LONDON (Reuters) - Health Secretary Andrew Lansley scrapped two key National Health Service waiting time targets on Monday and demanded that management costs be slashed by almost half.

Lansley said he was cutting patients' right to see a family doctor within 48 hours as well as dropping the 18-week waiting time target for referral to hospital treatment, both flagship elements of the ousted Labour government's health policy.

"I want to free the NHS from bureaucracy and targets that have no clinical justification and move to an NHS which measures its performance on patient outcomes," said Lansley.

Lansley also told NHS managers to speed up cuts in their costs to save 850 million pounds a year by 2014, a 46 percent reduction on current expenditure.

The Conservative-Liberal Democrat coalition government, which replaced Labour following the May election, has pledged to ring-fence health spending from public expenditure cuts needed to tackle a record budget deficit.

But Lansley has said savings still needed to be made to cope with an expected rise in demand on NHS services as the population ages and new treatments emerge.

Lansley is seeking to change the focus of the NHS from meeting short-term targets favoured by Labour to concentrating on the outcome of care given to patients.

He has already announced plans to cut another totemic Labour health target -- the maximum 4-hour wait in hospital accident and emergency (A&E) units.

Monday, the NHS said it would relax the requirement for hospitals to meet the A&E target from 98 percent compliance to 95 percent, ahead of wider changes next year.

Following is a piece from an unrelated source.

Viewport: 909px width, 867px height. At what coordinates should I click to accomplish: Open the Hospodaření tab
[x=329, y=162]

Patients' representatives said they were worried the waiting time targets were being abolished before ways of monitoring treatment outcomes were in place.

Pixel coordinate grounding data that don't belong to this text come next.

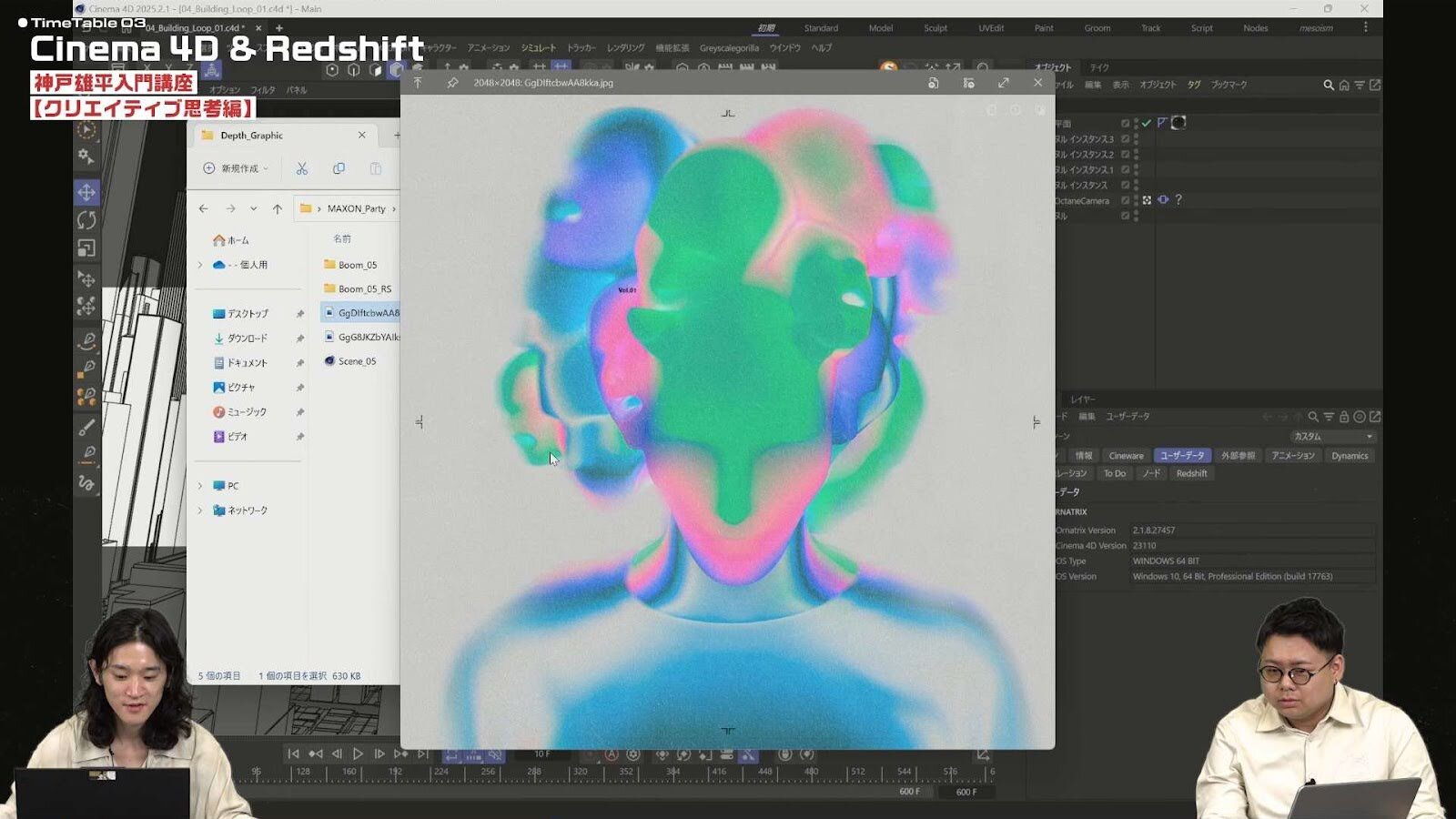Switch to the Redshift attribute tab
This screenshot has height=819, width=1456.
point(1190,473)
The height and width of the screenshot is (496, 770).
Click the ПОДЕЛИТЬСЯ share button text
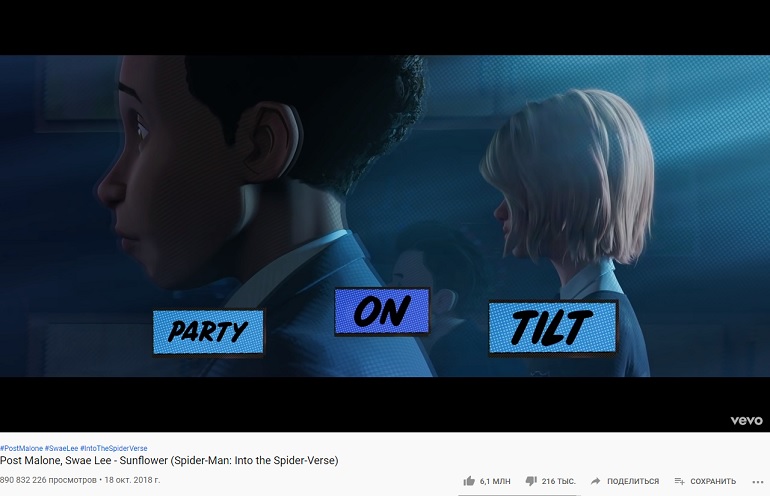(633, 481)
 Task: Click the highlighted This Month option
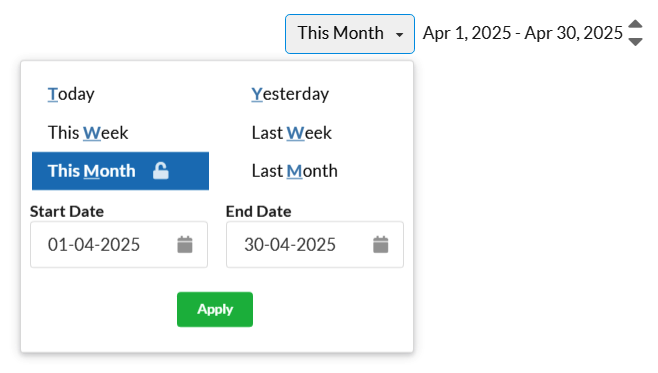coord(120,171)
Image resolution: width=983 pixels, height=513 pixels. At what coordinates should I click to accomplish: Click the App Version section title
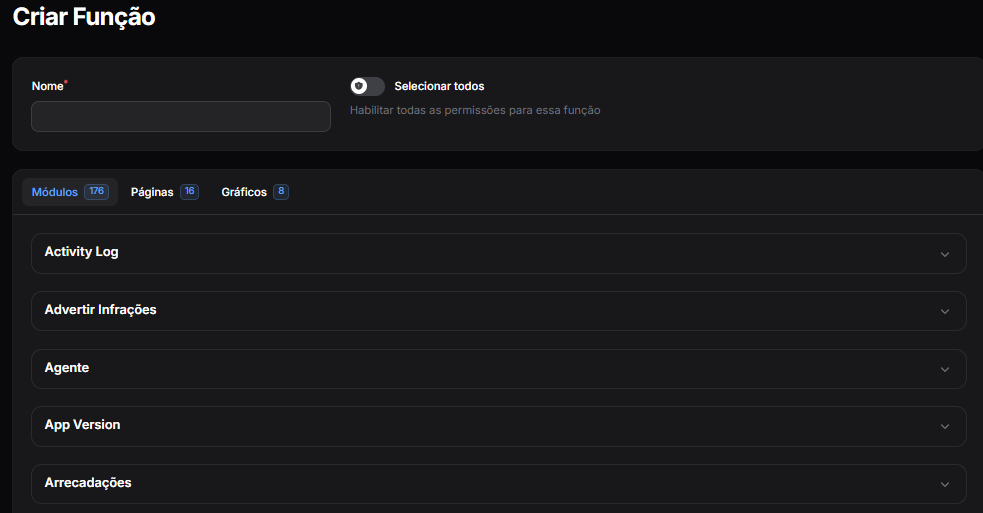coord(82,425)

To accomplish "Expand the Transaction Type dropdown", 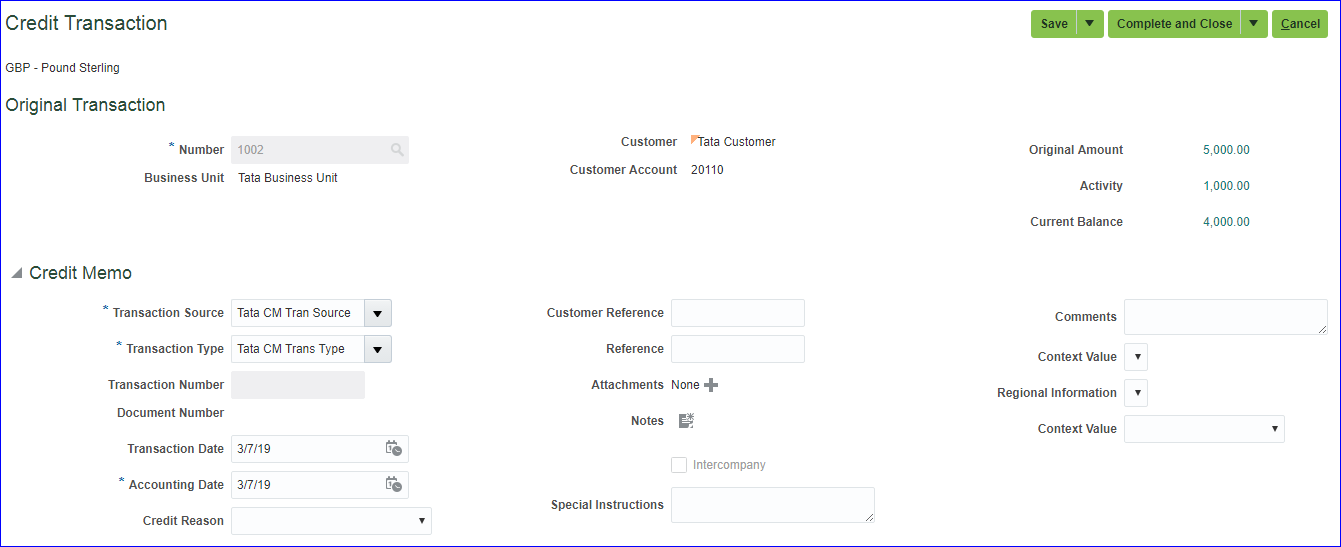I will [x=377, y=349].
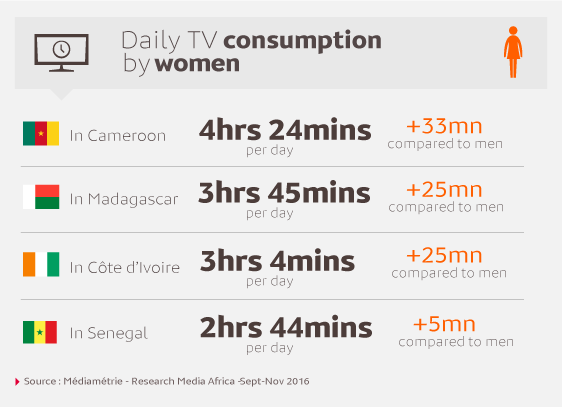Click the 'Daily TV consumption by women' title
The image size is (562, 407).
tap(251, 52)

"This is the right direction and the right idea, but we're very concerned about how they are approaching making these changes," said Patients Association Director Katherine Murphy.

"We have always supported reviewing the targets ... but we have never supported abolishing the targets and not putting in place something to replace them."

NHS Chief Executive David Nicholson said the change in focus should not mean long waiting times were now acceptable.

"Standards and quality are also expected to be maintained where existing targets are removed or adjusted pending the development of more outcome-focussed measures," Nicholson said in NHS guidelines outlining the changes.

"Patients would not expect a return to long waiting times for operations."